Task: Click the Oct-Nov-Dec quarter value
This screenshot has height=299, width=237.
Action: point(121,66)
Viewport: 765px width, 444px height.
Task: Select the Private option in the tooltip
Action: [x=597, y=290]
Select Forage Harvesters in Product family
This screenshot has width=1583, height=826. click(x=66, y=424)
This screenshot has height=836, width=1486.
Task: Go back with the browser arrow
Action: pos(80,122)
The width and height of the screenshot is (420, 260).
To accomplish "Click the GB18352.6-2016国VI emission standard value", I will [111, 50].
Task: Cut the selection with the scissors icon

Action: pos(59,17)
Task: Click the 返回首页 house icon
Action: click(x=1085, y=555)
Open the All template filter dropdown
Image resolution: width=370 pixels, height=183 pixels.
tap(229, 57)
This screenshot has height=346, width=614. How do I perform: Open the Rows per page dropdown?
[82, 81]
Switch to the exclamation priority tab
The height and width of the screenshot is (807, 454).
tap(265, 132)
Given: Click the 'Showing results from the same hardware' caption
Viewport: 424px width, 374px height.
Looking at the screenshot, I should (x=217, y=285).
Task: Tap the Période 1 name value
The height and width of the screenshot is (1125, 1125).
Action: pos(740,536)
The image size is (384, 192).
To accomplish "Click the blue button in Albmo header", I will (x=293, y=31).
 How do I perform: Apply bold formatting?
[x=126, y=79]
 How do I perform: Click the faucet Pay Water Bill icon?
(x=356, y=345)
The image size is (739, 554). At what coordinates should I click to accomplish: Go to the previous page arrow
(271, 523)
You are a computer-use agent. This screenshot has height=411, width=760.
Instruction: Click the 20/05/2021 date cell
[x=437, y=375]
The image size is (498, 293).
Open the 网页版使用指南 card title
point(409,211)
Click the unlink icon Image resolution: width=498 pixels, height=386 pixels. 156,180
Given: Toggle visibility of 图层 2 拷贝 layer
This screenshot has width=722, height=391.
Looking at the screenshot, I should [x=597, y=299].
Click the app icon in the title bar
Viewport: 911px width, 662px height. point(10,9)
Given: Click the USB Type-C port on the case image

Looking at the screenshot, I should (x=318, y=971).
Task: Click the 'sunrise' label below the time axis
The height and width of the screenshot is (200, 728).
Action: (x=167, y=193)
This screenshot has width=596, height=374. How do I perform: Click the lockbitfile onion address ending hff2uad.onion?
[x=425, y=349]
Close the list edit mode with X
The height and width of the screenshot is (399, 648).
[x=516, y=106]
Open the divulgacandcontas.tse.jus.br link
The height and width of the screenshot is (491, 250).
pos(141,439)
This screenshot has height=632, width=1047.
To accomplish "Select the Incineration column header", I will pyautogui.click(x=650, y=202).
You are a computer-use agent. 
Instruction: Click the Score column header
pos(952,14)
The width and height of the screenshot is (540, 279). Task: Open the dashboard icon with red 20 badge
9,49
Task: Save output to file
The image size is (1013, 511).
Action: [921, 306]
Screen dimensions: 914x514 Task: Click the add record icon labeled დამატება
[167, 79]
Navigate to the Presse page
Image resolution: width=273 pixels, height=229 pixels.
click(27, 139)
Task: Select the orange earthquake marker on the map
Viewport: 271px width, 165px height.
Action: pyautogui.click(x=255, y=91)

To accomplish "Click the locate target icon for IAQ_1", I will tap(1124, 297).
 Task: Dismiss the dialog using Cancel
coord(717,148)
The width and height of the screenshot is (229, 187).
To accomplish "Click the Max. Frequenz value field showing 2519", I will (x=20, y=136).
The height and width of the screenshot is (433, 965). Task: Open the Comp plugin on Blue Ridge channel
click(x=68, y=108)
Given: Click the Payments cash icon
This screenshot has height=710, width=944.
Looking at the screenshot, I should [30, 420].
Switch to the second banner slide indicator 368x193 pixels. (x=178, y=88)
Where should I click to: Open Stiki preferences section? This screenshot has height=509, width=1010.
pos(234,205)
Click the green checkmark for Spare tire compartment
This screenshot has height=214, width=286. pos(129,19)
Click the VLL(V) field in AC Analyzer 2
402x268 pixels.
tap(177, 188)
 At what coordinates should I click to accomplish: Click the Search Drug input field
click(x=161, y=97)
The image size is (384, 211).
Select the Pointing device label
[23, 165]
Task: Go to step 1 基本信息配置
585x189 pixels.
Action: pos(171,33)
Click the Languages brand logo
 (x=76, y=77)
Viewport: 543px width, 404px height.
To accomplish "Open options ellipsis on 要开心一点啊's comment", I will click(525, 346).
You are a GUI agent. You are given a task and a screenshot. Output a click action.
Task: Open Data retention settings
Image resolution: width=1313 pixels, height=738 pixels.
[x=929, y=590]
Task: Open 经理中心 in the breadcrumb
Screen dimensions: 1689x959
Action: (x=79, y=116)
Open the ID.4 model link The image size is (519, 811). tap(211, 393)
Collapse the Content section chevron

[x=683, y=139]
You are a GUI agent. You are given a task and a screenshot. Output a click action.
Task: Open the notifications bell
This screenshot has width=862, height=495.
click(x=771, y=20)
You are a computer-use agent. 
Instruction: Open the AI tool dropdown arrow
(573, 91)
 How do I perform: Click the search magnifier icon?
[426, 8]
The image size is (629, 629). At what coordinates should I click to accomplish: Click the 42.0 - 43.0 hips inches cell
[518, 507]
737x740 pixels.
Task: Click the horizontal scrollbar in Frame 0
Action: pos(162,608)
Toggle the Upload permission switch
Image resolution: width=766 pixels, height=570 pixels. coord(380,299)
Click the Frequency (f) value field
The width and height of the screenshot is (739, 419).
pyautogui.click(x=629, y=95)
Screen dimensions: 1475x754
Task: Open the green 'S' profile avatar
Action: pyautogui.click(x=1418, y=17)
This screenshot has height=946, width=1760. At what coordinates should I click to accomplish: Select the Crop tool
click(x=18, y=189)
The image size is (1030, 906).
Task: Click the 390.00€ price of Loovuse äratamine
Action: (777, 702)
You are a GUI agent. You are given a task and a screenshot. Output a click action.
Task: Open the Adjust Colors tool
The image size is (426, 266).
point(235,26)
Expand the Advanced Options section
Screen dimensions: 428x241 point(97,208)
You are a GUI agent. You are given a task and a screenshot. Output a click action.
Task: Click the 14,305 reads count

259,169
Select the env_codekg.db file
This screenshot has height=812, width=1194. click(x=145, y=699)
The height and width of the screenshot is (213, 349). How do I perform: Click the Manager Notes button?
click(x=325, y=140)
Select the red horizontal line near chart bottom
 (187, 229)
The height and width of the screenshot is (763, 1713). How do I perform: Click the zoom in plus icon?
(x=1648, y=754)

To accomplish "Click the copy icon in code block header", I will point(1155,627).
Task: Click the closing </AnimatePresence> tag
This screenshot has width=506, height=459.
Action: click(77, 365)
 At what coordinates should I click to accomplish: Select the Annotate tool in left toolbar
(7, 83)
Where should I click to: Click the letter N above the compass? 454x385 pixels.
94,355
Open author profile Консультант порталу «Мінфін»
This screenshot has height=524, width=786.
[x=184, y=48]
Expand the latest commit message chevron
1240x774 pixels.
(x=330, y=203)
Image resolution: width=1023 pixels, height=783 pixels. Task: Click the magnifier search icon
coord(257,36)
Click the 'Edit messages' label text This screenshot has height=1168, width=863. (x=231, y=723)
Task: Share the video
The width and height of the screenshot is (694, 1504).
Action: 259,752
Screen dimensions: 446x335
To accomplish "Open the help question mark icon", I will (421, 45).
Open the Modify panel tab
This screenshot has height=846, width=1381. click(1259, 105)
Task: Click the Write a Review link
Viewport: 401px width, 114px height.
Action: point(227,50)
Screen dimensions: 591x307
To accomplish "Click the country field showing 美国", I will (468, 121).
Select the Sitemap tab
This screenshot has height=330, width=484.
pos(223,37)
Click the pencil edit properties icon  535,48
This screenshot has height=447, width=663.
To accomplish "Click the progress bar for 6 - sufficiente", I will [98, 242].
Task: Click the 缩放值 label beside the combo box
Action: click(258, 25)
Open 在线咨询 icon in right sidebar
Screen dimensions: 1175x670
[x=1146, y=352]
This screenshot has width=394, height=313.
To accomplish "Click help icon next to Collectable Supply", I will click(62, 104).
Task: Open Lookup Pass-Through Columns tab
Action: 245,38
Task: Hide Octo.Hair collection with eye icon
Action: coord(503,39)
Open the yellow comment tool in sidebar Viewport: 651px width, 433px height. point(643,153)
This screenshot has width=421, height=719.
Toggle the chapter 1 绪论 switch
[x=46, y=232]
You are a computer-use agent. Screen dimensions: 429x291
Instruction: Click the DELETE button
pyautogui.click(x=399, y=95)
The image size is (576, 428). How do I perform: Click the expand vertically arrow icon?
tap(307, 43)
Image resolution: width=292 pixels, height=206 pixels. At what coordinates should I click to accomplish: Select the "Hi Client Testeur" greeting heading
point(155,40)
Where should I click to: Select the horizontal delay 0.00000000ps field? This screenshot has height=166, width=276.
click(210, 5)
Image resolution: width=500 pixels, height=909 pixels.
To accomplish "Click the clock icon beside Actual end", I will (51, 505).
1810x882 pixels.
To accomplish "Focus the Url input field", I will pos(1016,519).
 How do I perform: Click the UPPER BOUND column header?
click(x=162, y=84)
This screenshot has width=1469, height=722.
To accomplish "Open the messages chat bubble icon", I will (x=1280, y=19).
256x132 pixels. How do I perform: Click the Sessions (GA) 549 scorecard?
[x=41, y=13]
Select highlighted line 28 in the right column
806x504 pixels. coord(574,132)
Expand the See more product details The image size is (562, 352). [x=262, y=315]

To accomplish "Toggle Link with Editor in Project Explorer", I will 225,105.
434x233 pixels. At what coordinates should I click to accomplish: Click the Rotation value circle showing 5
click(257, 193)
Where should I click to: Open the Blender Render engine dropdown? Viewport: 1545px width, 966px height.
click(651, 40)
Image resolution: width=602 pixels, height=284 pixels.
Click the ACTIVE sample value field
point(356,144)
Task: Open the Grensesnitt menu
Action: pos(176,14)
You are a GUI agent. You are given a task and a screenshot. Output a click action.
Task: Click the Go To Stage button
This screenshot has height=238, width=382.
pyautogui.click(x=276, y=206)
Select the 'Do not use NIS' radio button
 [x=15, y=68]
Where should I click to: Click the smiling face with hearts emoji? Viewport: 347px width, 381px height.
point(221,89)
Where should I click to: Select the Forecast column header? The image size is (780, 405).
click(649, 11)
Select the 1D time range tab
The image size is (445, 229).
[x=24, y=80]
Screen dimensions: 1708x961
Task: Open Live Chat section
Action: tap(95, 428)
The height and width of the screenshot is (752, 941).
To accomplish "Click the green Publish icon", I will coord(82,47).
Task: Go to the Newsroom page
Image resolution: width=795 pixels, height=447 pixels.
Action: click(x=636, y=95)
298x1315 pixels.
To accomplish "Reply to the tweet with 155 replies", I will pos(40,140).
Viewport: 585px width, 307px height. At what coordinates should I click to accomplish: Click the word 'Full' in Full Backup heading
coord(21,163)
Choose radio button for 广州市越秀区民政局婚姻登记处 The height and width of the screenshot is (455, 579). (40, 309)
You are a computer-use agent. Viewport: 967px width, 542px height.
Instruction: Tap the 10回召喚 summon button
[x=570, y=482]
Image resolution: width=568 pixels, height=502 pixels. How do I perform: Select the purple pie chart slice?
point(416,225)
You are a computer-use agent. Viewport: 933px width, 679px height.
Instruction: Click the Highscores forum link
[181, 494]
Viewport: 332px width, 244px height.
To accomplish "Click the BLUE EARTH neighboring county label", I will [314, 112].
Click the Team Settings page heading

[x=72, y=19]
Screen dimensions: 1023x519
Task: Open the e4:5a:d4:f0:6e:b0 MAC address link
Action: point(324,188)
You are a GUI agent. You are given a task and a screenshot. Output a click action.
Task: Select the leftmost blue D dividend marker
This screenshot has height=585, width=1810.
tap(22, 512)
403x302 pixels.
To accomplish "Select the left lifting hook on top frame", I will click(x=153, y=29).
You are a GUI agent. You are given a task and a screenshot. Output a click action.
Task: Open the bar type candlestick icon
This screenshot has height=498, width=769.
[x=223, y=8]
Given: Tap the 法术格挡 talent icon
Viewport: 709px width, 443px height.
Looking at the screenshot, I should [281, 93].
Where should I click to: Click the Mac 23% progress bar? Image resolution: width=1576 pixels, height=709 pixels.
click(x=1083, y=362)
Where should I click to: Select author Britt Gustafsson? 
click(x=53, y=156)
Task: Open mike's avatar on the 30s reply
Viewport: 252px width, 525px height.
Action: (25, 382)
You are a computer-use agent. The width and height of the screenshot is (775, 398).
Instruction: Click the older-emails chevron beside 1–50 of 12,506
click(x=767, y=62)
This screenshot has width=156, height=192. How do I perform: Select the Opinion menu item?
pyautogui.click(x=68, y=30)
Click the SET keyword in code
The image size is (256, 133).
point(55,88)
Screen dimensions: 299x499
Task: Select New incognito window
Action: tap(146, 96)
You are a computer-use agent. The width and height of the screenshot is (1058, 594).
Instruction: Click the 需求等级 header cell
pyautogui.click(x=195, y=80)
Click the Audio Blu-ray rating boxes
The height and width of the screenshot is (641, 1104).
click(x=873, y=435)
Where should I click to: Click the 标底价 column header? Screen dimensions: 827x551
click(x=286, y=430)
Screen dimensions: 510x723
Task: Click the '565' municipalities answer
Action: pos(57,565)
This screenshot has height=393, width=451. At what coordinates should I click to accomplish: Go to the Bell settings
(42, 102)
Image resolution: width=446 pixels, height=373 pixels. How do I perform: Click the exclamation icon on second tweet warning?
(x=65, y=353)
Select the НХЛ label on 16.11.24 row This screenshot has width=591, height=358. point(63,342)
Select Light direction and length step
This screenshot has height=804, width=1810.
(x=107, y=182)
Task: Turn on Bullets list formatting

----

- _What you are asked to do_:
Bring together all lines of the entries above in which the string "list" occurs.

- _Reply to the exercise_:
Close the list edit mode with X
Task: Turn on Bullets list formatting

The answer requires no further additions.